Print the entries exactly as they appear, everything from the first line down to the line containing "This screenshot has", with both of those lines included.
+ + + + + + +
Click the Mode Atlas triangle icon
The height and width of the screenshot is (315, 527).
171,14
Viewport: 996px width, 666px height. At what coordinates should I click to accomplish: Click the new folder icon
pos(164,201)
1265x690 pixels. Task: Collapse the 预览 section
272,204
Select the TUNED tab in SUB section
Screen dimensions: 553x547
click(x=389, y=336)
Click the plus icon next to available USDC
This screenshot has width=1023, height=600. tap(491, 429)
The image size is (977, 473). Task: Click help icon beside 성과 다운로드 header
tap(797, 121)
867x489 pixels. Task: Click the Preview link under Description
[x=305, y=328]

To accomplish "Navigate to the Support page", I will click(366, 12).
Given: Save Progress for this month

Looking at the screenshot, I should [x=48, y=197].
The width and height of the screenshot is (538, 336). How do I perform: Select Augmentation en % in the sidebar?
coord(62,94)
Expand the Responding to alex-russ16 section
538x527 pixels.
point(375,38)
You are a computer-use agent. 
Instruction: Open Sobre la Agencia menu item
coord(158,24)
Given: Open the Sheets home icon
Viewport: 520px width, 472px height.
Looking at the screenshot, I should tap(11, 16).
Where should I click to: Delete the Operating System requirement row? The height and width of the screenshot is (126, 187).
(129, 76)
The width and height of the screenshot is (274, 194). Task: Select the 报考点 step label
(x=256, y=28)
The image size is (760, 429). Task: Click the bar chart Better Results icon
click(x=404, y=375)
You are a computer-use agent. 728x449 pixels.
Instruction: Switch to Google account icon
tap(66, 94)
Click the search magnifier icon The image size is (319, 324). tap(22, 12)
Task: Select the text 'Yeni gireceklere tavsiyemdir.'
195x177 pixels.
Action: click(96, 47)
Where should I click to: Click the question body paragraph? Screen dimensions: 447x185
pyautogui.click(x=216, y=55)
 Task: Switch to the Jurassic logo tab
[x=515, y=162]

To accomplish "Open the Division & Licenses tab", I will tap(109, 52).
+ + + + + + +
[ANSWER IN FULL]:
Click the Mode Atlas triangle icon
The height and width of the screenshot is (315, 527).
171,14
Viewport: 996px width, 666px height. At what coordinates should I click to accomplish: Click the new folder icon
pos(164,201)
1265x690 pixels. Task: Collapse the 预览 section
272,204
Select the TUNED tab in SUB section
Screen dimensions: 553x547
click(x=389, y=336)
Click the plus icon next to available USDC
This screenshot has width=1023, height=600. tap(491, 429)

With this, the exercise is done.